The aluminum industry is a tough one for income investors. That's because aluminum production is a time-consuming process requiring companies to operate mines, refiners, and smelters that turn bauxite to alumina to aluminum. It's also a costly process, which when metal prices are down, can cause producers to lose money as has been the case for many in recent years.
Because of that, it's probably no surprise to see the following chart on the dividend yields of the top publicly traded aluminum producers:
Rio Tinto (NYSE: RIO)
Alcoa (NYSE: AA)
Century Aluminum (NASDAQ: CENX)
Data source: YCharts and Yahoo!Finance.
As that chart shows, other than Rio Tinto, no other aluminum producer pays a dividend. Here's a look at what enables it to not only pay one but do so very generously.
A look at their portfolios
Rio Tinto was the world's third-largest aluminum producer last year behind privately held Chinese producer China Hongqiao Group and Russian producer UC Rusal. The company's integrated operations span the globe, including bauxite mines in Australia, Brazil, and Guinea, alumina refineries in Australia, Brazil, and Canada, and aluminum smelters in Australia, New Zealand, France, the U.K., Iceland, and Oman. One thing that's worth pointing out is that Rio Tinto's operates the world's largest share of first-quartile refining capacity, which means its costs are lower than those of most rivals.
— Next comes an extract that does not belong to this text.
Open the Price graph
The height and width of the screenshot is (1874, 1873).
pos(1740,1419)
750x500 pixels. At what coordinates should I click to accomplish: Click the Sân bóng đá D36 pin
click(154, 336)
Alcoa also operates top-quartile alumina refineries as well as top-quartile bauxite mines, though it's only in the mid-second quartile for smelting. Meanwhile, Century Aluminum operates several smelters in the U.S. and one in Iceland. That said, aluminum is the only commodity those two rivals produce. Contrast that with Rio Tinto, which is also one of the world's top iron ore producers , a leading global copper producer , and it produces large volumes of energy coal, diamonds, and other minerals. That diversification is a key ingredient for Rio's dividend.
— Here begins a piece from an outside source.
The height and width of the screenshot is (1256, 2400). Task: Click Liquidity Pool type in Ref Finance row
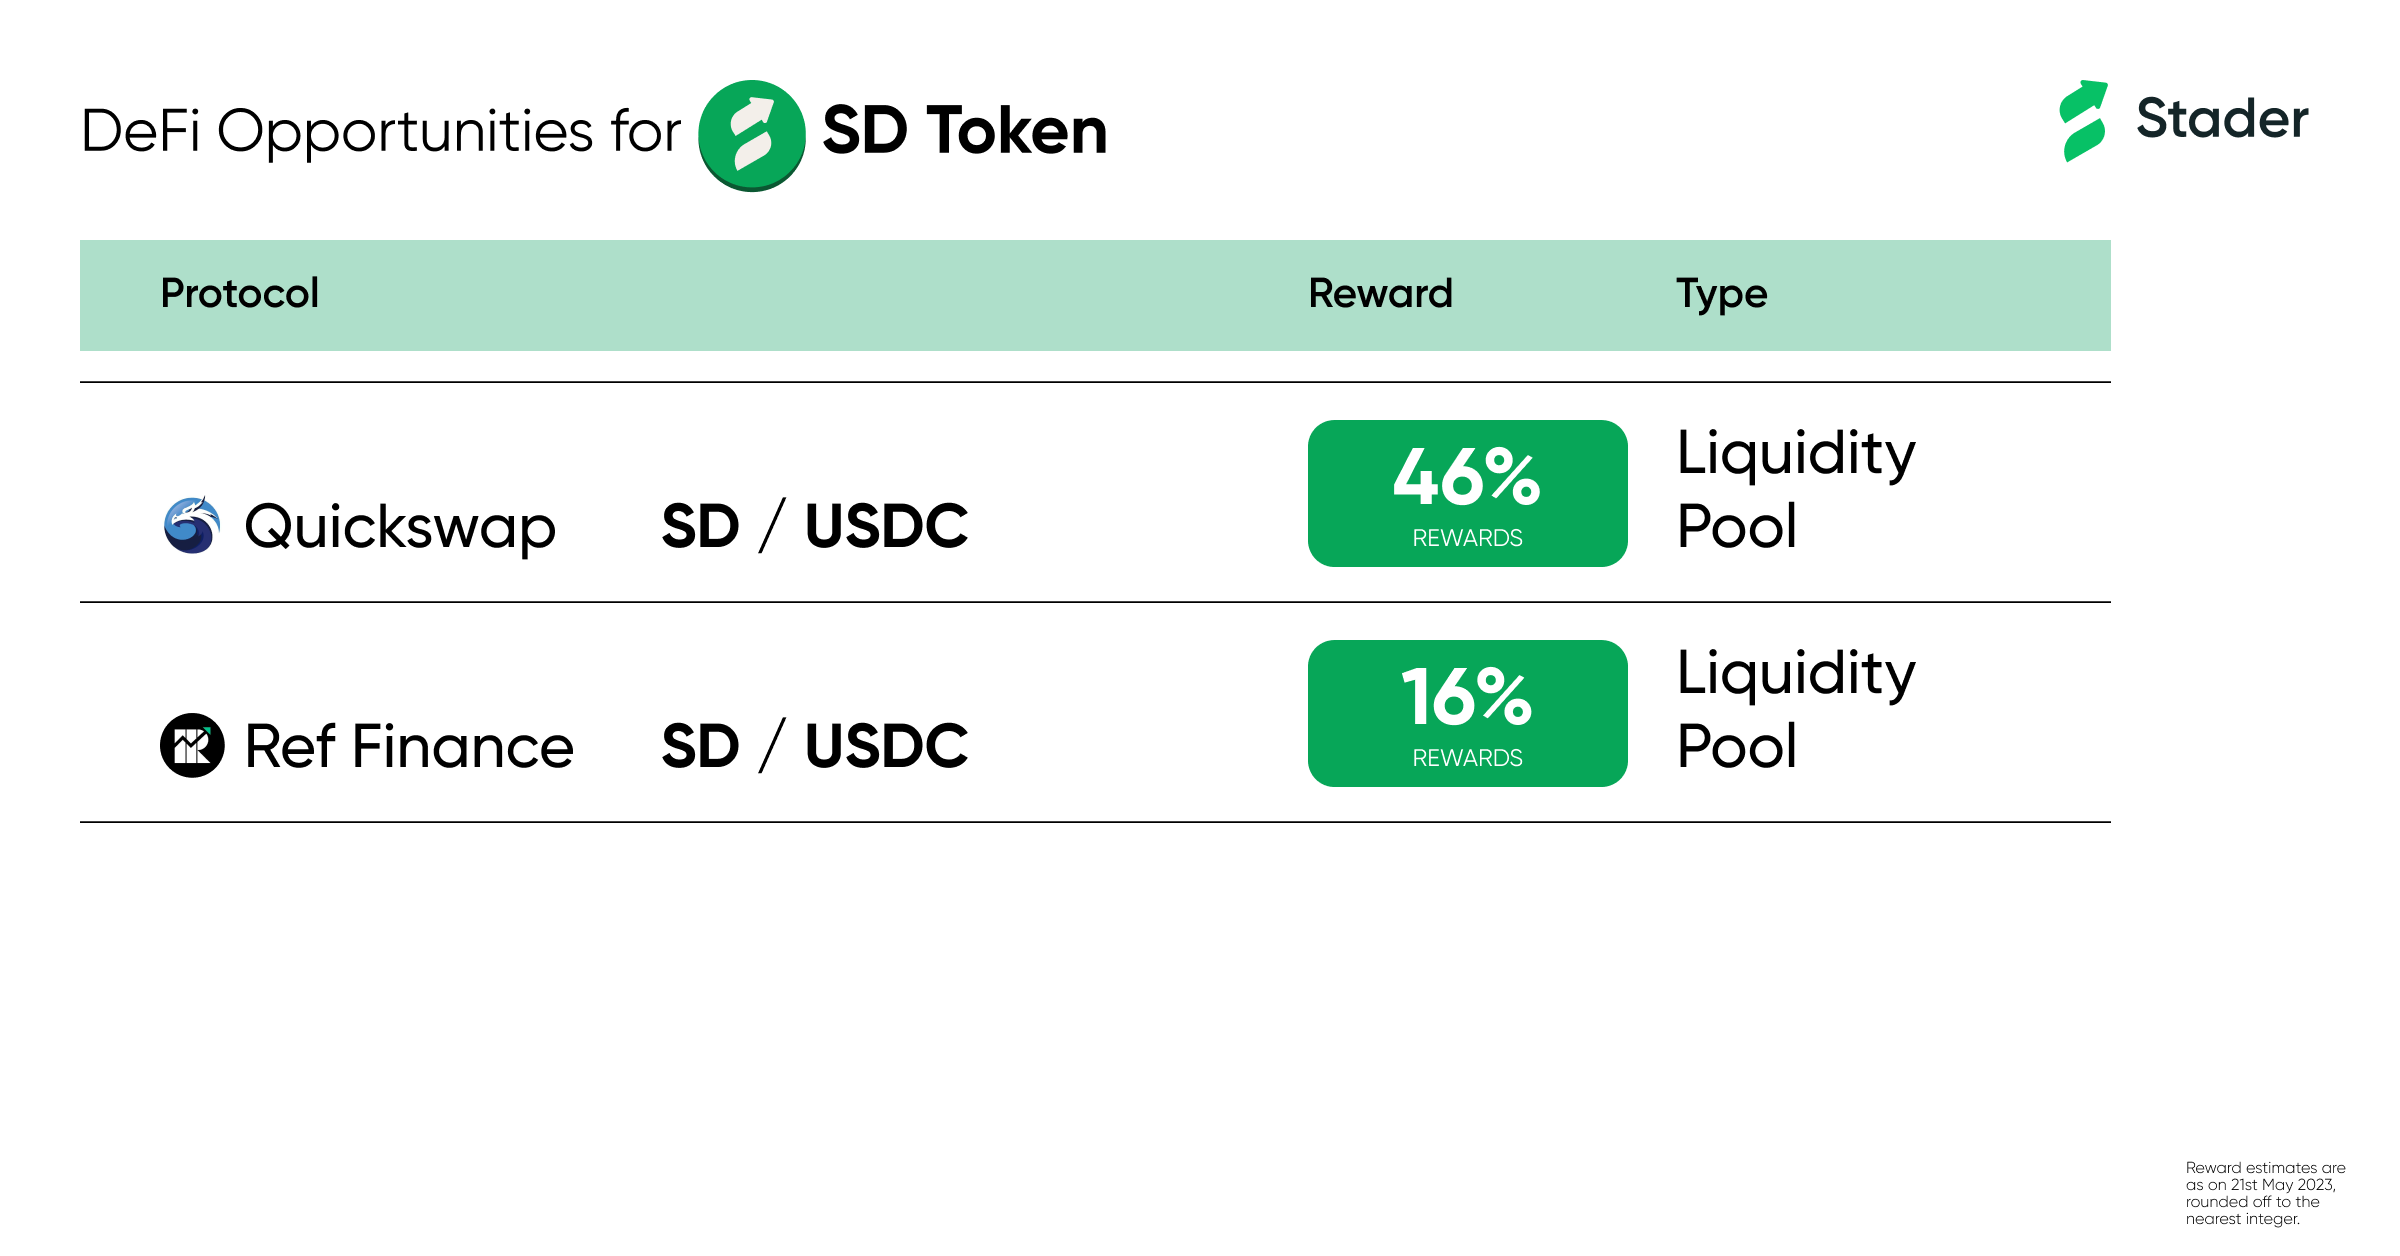click(1796, 709)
Digging into profitability
Because of its low-cost operations, Rio Tinto's aluminum business generated nearly $2.5 billion of underlying EBITDA last year, though that was down 10% from the prior year. However, the company's overall earnings rose 7% thanks to robust results from its iron ore and energy and minerals segments. In fact, Rio generated $13.5 billion of underlying EBITDA last year, along with $8.5 billion of operating cash flow.
Contrast that with Alcoa, which reported a 40% drop in adjusted EBITDA last year, which fell to $1.1 billion due to lower alumina and aluminum pricing as well as higher costs. Furthermore, it recorded several costs associated with restructuring its portfolio, including closing its Warrick smelter and Suralco refinery and mines, which resulted in it reporting a net loss of $400 million. Worse yet, the company used $311 million in cash from operations and spent another $404 million on capex. Given that cash burn, the company simply doesn't have the cash flow to support a dividend right now.
Likewise, Century Aluminum also reported a steep loss last year of $252.4 million, due to a combination of weak prices and an impairment charge. That said, the company did generate about $38 million in cash from operations last year, though half went toward capex and the other half to bolster its balance sheet, which meant it had nothing left to pay a dividend.
Adding it all up
As those comparable results show, Rio Tinto's diversified business model proved to be a significant competitive advantage over its aluminum-focused rivals because it was able to overcome weaker results in its aluminum business with the stronger performance of its iron ore and energy and minerals segments. Consequently, the company generated healthy cash flow, which it had the flexibility to use for dividends since it boasts the best balance sheet among large miners. In fact, due to its balance sheet strength, the company plans to pay out 40%-60% of its annual cash flows to investors each year, using the rest to finance growth projects. Given that neither Alcoa nor Century Aluminum generated any free cash flow last year, and both have weaker balance sheets, those companies don't have the financial flexibility to pay dividends anywhere near Rio Tinto's rate for the foreseeable future.